Adult Survivors of Child Sexual Abuse: Risks to Love, Marriage, and Parenthood

Posted on November 1st, 2012

Abuse survivors may be understandably concerned or anxious about entering intimate relationships, especially marriage and parenthood. Psychotherapy can be a powerful tool to address our fears.

What Are Some Common Risks?

Childhood sexual abuse violated our development, our autonomy, and our bodies-or at a minimum our privacy and our personal space. We have been, in the most painfully literal way, objectified-turned into objects that seemed to exist only for the gratification of others’ desires, disregarding our own subjectivity and worth. Many of the risks for survivors are related to a disintegration of a sense of self, with integrity and boundaries.

No survivor can be predicted to have any particular mental health problem. On the other hand, certain problems often have a history of abuse behind them:

  • Depression
  • Anxiety disorders
  • Post traumatic stress symptoms, including flashbacks, nightmares, and “hypervigilance”
  • Chronic pain, whether or not traceable to a physical cause or injury
  • Personality disorders
  • Eating disorders
  • Suicide and suicidal gestures

We also often manifest certain attitudes and behaviors:

  • Confusion, shame, and overcompensation around sexual identity and desire
  • Patterns of “difficult” responses to situations and relationships
  • Emotional numbness and detachment; mood swings and personality shifts
  • Inability to trust, compounded by difficulty in judging trustworthiness
  • “Freezing” in response to threats, including neutral situations that invoke past abuse
  • Self harm and compulsive risk-taking, including reckless sex
  • Abuse of intoxicants or prescribed drugs, often severe

Handicapped at the Starting Gate?

Damage to survivors’ selfhood complicates entering, sustaining, and negotiating intimacy. Some maladaptive behaviors may be triggered or exacerbated by the stress of relationships and parenthood. Pregnancy and childbirth inherently pose a risk for depression, a risk that can be heightened for survivors going through the normal course of gynecological exams and the exposed and traumatic process of childbirth. The parental instinct to protect children may mesh with survivors’ hypervigilance, creating an additional layer of exhaustion for the already demanding task of parenting. Trust issues may make forming and sustaining relationships difficult, or may lead to a series of relationships based on dominance, abuse, and control. Flashbacks and dissociative freezing may interfere with sexual relations, even in a generally positive and supportive partnership.

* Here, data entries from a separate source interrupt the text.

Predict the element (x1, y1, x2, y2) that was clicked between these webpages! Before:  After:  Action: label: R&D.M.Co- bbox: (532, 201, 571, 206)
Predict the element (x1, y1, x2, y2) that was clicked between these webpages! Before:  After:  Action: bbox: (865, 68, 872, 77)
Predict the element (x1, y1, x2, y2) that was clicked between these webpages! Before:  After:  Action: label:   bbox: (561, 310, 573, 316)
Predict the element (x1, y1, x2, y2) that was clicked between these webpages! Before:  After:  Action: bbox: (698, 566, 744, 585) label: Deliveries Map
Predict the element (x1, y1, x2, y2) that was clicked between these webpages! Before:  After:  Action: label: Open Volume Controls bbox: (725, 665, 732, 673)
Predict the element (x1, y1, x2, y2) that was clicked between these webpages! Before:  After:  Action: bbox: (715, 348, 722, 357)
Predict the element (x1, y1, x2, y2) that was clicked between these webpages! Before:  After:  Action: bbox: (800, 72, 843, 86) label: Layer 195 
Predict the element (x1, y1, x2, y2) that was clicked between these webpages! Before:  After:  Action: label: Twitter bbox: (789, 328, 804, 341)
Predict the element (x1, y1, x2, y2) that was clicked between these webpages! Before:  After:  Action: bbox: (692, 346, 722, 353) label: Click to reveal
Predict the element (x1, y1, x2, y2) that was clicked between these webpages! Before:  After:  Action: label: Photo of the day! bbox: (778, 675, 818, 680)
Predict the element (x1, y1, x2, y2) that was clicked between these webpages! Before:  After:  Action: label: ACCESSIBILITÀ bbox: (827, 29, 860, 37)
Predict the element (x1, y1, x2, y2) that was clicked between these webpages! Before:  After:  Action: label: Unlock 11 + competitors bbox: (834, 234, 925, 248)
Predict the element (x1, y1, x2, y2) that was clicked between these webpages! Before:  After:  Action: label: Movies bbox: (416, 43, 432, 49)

Where in the World Can I Be Safe?

Child sexual abuse is often accompanied by some failure of the family. Even the most loving and supportive of families may be inadequate to deal with the aftermath of abuse that occurs outside the home, or at the hands of a trusted friend. When abuse occurs within the family, the denial and enabling that often compound it can make the family of origin a treacherous place. Survivors may have no sense of the family as a place of safety and security, and no faith in our ability to create a secure and safe home for our children.

As parents, we may even mistrust our own natural and healthy responses to our children’s needs for physical affection. The risk to children is less that abuse-surviving parents will be abusively intimate and more that we will be cold and/or uncomfortably ambivalent about proper affection and intimacy.

The Good News

Faced with the unbearable, we responded with emergency measures to cope-measures that are most often not sustainable and in the long run may be harmful. Still, nothing in this area is all black and white. Instead of being chronically mistrustful or misplacing our trust, some of us develop better-than-normal accuracy in gauging others’ intentions and character. Whether we endured, escaped, or both-whether we reported abuse early, later, or have yet to disclose it-amidst the wreckage of “normal” development, we found strength, resilience and inventiveness that kept us alive and functioning. Now is the time to apply those qualities in a constructive way to reclaiming the stolen pieces of ourselves. We can correct our first stumbling steps toward preserving our personhood in peer support groups, in psychotherapy, and with luck and effort, within intimate, loving relationships with partners and children.

Psychotherapy’s knowledge of and ability to treat the effects of child sexual abuse has grown tremendously. Therapy for survivors is deeply informed both by what research and clinical outcomes reveal and by what survivors teach therapists about what works for us and what does not. Adult survivors can enter therapy confident-or able to soon gain the confidence-that while many difficulties and risks are known, none of them are predetermined; and means are available to deal with most survivors’ issues and anxieties. Survivors’ groups can also help with support, strategies, and reality checks.

Survivors of child sexual abuse have been profoundly betrayed. It is no surprise that the effects of abuse can be deep and lasting. Difficult as it may be to believe, there is a world of genuine love out there waiting to welcome survivors: to hear our stories, honor our struggles, respect our personhood, and be worthy of our trust. We deserve that human legacy of love; we have the power to carry it forward to another generation. Psychotherapy can be the critical step we need to take toward unlocking that power.

From shame & pain to resilience & joy.